*Material provided*.
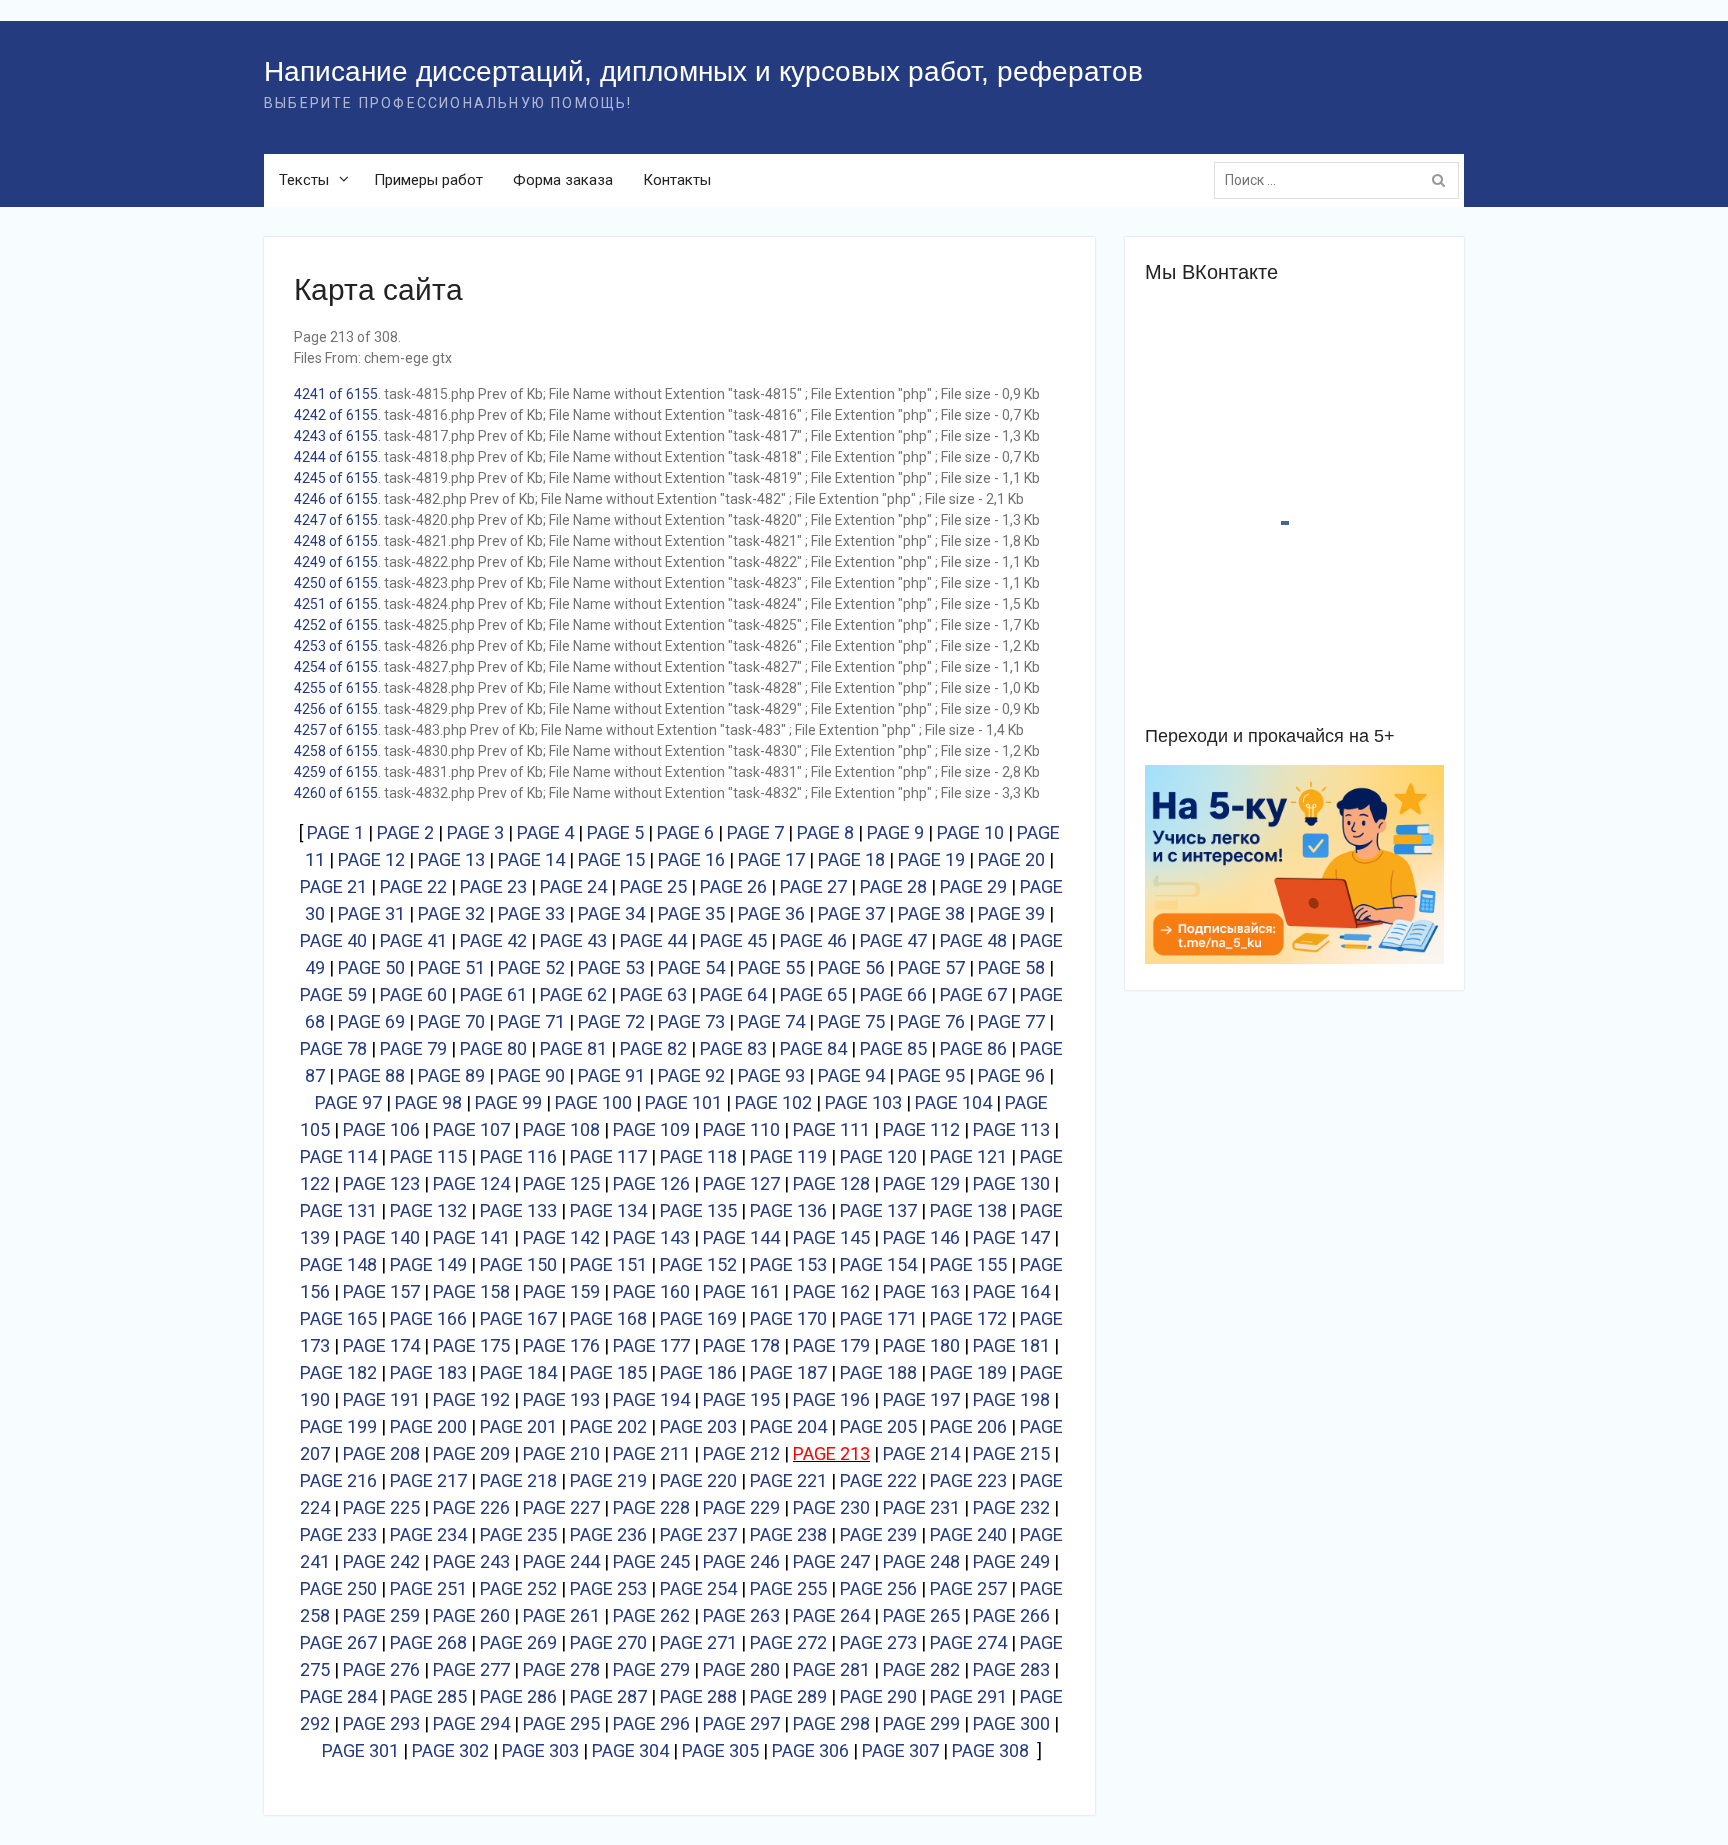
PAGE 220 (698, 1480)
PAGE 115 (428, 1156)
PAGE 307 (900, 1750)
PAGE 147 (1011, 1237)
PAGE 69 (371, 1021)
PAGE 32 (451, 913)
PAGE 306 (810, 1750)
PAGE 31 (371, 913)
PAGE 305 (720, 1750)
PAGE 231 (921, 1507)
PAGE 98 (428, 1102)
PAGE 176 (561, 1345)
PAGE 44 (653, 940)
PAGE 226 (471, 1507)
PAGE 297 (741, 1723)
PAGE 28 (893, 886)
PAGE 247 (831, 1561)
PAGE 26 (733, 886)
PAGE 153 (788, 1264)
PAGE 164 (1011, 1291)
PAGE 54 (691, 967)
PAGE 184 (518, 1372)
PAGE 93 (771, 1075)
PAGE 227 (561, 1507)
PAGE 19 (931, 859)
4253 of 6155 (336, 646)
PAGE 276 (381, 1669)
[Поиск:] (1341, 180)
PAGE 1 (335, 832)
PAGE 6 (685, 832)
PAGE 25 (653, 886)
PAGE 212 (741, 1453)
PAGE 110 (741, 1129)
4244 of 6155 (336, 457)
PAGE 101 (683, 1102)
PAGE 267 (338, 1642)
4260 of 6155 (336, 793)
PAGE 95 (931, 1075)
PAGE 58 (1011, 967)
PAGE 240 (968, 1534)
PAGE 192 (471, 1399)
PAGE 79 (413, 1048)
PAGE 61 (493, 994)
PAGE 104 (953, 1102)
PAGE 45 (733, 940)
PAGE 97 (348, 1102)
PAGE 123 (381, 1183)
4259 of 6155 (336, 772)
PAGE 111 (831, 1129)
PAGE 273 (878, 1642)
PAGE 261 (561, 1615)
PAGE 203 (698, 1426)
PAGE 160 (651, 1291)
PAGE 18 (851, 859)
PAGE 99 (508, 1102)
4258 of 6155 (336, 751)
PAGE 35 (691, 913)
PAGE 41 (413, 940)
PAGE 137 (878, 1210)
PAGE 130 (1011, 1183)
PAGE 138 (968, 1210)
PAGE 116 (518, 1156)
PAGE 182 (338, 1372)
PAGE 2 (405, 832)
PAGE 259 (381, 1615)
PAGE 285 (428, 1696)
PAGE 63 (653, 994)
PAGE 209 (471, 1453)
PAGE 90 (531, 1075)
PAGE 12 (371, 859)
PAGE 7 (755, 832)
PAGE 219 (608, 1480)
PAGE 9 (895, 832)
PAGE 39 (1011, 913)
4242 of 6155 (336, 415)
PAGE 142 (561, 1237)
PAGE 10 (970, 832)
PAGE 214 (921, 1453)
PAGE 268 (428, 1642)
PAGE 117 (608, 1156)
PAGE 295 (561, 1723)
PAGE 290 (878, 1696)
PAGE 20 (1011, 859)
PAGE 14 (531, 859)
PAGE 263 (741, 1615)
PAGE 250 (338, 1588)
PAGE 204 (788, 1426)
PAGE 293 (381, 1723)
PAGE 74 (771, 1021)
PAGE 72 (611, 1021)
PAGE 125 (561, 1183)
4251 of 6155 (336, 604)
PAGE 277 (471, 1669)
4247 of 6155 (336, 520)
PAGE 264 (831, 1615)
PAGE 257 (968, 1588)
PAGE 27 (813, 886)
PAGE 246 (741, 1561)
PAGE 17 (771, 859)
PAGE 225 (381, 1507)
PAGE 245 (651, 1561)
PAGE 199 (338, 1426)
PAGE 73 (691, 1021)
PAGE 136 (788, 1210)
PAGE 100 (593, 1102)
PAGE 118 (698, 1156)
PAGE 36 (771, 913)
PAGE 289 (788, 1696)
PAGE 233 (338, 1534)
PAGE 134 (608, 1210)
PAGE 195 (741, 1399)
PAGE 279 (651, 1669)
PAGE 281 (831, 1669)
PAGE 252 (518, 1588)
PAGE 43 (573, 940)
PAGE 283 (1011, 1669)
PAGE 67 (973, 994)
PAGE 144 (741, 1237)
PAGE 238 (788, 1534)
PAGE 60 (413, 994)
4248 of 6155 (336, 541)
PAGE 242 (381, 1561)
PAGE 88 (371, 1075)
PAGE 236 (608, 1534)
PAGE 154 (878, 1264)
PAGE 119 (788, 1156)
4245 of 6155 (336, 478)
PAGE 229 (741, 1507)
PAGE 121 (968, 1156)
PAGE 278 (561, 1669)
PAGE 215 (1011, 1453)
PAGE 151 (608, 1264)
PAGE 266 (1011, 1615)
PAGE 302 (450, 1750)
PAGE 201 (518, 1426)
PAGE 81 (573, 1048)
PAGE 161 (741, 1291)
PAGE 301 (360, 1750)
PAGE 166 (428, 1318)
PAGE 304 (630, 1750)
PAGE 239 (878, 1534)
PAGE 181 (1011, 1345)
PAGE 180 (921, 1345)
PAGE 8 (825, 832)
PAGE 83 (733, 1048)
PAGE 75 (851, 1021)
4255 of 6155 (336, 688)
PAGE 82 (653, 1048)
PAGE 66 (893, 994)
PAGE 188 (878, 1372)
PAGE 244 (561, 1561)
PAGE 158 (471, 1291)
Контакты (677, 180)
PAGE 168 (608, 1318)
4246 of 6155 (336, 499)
--
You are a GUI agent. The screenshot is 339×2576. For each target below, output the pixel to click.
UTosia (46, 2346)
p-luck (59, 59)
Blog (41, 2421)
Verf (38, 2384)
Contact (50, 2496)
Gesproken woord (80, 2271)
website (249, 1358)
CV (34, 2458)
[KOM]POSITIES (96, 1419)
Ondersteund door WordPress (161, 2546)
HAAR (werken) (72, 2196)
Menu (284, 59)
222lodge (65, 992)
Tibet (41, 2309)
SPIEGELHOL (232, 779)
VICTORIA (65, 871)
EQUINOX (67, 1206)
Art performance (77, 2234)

*Work required*.
When the line with "PAGE 246 (741, 1561)" is reached in the data above, begin copying, and stop after the line with "4246 of 6155 (336, 499)"; copy each line exactly, both ends included.

*Output for this task*.
PAGE 246 (741, 1561)
PAGE 17 (771, 859)
PAGE 225 (381, 1507)
PAGE 245 (651, 1561)
PAGE 199 (338, 1426)
PAGE 73 (691, 1021)
PAGE 136 (788, 1210)
PAGE 100 (593, 1102)
PAGE 118 (698, 1156)
PAGE 36 (771, 913)
PAGE 289 (788, 1696)
PAGE 233 (338, 1534)
PAGE 134 (608, 1210)
PAGE 195 (741, 1399)
PAGE 279 (651, 1669)
PAGE 281 (831, 1669)
PAGE 252 (518, 1588)
PAGE 43 (573, 940)
PAGE 283 (1011, 1669)
PAGE 67 (973, 994)
PAGE 144 (741, 1237)
PAGE 238 (788, 1534)
PAGE 60 (413, 994)
4248 of 6155 (336, 541)
PAGE 242 (381, 1561)
PAGE 88 (371, 1075)
PAGE 236 (608, 1534)
PAGE 154 (878, 1264)
PAGE 119 (788, 1156)
4245 of 6155 (336, 478)
PAGE 229 (741, 1507)
PAGE 121 (968, 1156)
PAGE 278 (561, 1669)
PAGE 215 (1011, 1453)
PAGE 151 (608, 1264)
PAGE 266 (1011, 1615)
PAGE 302 (450, 1750)
PAGE 201 (518, 1426)
PAGE 81 (573, 1048)
PAGE 161 (741, 1291)
PAGE 301 (360, 1750)
PAGE 166 (428, 1318)
PAGE 304 (630, 1750)
PAGE 239 (878, 1534)
PAGE 181 (1011, 1345)
PAGE 180 (921, 1345)
PAGE 8 (825, 832)
PAGE 83 (733, 1048)
PAGE 75 (851, 1021)
4255 of 6155 (336, 688)
PAGE 82 (653, 1048)
PAGE 66 (893, 994)
PAGE 188 (878, 1372)
PAGE 244 (561, 1561)
PAGE 158 (471, 1291)
Контакты (677, 180)
PAGE 168 (608, 1318)
4246 of 6155 (336, 499)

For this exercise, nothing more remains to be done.